The combination of reduced core count and clocks on Ampere Mobile are going to be devastating. You can bet Nvidia will be pushing DLSS and RTX ON super hard in all of their press and "reviewer guides".

Ampere cores are Nividia's 'Bulldozer architecture' mistake. They've tried to double up certain things but whilst they've doubled the "core" count and power consumption they haven't actually doubled performance at all. 4864/3072 means that Turing does about 60% more work per core in traditional (read: current) games - or to rephrase that, Nvidia's attempts to double the core count with Ampere only resulted in a 26% performance gain. That's pitiful, and all those extra cores waste die area and power consumption without providing the expected performance.
Posted on Reply
#12
nguyen
Chrispy_
The architecture isn't even the same. A Turing CUDA core has higher IPC than an Ampere CU:
Both the 2080S and 3060Ti boost to around 1900MHz and have damn-near identical performance, but Turing achieves that with just 3072 cores, whilst Ampere uses 4864 to achieve the same thing.

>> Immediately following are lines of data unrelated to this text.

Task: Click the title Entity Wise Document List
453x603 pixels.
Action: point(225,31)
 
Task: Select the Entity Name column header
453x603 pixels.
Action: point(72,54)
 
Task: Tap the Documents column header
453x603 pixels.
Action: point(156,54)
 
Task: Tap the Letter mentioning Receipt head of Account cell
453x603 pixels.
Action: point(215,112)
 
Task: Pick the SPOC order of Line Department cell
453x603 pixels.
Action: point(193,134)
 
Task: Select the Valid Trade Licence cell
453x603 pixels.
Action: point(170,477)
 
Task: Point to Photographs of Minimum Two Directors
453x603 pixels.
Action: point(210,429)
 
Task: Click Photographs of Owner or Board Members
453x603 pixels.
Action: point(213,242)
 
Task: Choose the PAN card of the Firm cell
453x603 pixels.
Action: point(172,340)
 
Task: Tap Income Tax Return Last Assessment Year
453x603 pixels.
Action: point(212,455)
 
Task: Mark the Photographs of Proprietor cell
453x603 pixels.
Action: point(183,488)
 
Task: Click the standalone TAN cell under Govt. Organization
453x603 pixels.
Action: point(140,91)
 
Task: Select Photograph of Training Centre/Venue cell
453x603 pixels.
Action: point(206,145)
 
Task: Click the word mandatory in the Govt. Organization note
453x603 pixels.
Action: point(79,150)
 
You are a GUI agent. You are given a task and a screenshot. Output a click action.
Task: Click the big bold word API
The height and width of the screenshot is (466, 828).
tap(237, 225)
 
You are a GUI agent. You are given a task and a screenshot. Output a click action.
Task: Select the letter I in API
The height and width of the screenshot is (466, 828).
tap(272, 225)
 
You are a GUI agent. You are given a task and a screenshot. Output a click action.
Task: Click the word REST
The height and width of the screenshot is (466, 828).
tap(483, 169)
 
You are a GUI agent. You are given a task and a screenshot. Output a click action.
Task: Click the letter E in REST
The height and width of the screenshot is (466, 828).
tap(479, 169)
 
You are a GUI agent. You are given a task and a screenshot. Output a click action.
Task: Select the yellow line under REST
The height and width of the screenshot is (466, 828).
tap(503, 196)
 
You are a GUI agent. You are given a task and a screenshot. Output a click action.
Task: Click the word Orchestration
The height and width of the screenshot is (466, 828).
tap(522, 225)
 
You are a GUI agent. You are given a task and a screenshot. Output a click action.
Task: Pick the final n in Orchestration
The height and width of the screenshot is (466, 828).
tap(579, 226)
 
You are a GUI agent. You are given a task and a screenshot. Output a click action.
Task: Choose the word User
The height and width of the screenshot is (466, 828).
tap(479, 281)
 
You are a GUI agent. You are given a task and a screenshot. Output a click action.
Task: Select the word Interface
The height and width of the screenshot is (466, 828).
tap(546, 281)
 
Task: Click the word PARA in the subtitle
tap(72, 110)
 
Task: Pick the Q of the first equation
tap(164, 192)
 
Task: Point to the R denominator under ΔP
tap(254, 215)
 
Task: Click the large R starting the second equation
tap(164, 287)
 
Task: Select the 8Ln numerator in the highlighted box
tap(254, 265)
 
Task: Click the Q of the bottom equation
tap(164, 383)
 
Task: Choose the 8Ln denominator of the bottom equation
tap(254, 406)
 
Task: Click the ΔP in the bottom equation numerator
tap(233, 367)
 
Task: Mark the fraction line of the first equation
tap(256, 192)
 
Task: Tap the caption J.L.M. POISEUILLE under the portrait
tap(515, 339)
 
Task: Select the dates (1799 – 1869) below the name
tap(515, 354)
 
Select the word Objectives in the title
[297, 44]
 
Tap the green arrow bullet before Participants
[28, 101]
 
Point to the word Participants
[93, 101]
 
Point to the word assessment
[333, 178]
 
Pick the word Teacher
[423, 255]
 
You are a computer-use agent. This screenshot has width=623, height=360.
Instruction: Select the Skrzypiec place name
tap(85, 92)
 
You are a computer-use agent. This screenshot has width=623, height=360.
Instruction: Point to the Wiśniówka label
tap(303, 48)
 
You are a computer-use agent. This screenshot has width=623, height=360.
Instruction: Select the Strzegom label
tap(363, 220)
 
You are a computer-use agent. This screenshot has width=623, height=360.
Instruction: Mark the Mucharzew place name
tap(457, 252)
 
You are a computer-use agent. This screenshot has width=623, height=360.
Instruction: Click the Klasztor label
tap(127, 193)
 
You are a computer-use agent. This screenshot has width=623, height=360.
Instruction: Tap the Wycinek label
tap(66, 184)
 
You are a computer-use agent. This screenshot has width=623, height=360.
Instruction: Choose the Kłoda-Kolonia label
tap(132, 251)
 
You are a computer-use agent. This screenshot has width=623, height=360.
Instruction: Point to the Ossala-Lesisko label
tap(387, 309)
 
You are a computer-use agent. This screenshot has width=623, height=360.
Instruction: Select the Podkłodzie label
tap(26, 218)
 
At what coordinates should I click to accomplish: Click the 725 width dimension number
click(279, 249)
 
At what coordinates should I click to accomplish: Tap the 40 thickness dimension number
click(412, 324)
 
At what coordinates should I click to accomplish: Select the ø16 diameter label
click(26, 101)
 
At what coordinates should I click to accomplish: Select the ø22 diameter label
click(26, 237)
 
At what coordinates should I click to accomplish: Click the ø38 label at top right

The combination of reduced core count and clocks on Ampere Mobile are going to be devastating. You can bet Nvidia will be pushing DLSS and RTX ON super hard in all of their press and "reviewer guides".

Ampere cores are Nividia's 'Bulldozer architecture' mistake. They've tried to double up certain things but whilst they've doubled the "core" count and power consumption they haven't actually doubled performance at all. 4864/3072 means that Turing does about 60% more work per core in traditional (read: current) games - or to rephrase that, Nvidia's attempts to double the core count with Ampere only resulted in a 26% performance gain. That's pitiful, and all those extra cores waste die area and power consumption without providing the expected performance.
Ampere does appear to be more efficient at the lower performance tier though



At the same TDP as the Max-Q Turing, Max-Q Ampere would be ~25% faster, which is wasted with how slow mobile CPU currently are anyways.
I have an Intel 10875H + 2070 Super Max-Q laptop and most of the time I run into CPU bottleneck in game.
Posted on Reply
#13
THANATOS
Chrispy_
The architecture isn't even the same. A Turing CUDA core has higher IPC than an Ampere CU:
Both the 2080S and 3060Ti boost to around 1900MHz and have damn-near identical performance, but Turing achieves that with just 3072 cores, whilst Ampere uses 4864 to achieve the same thing.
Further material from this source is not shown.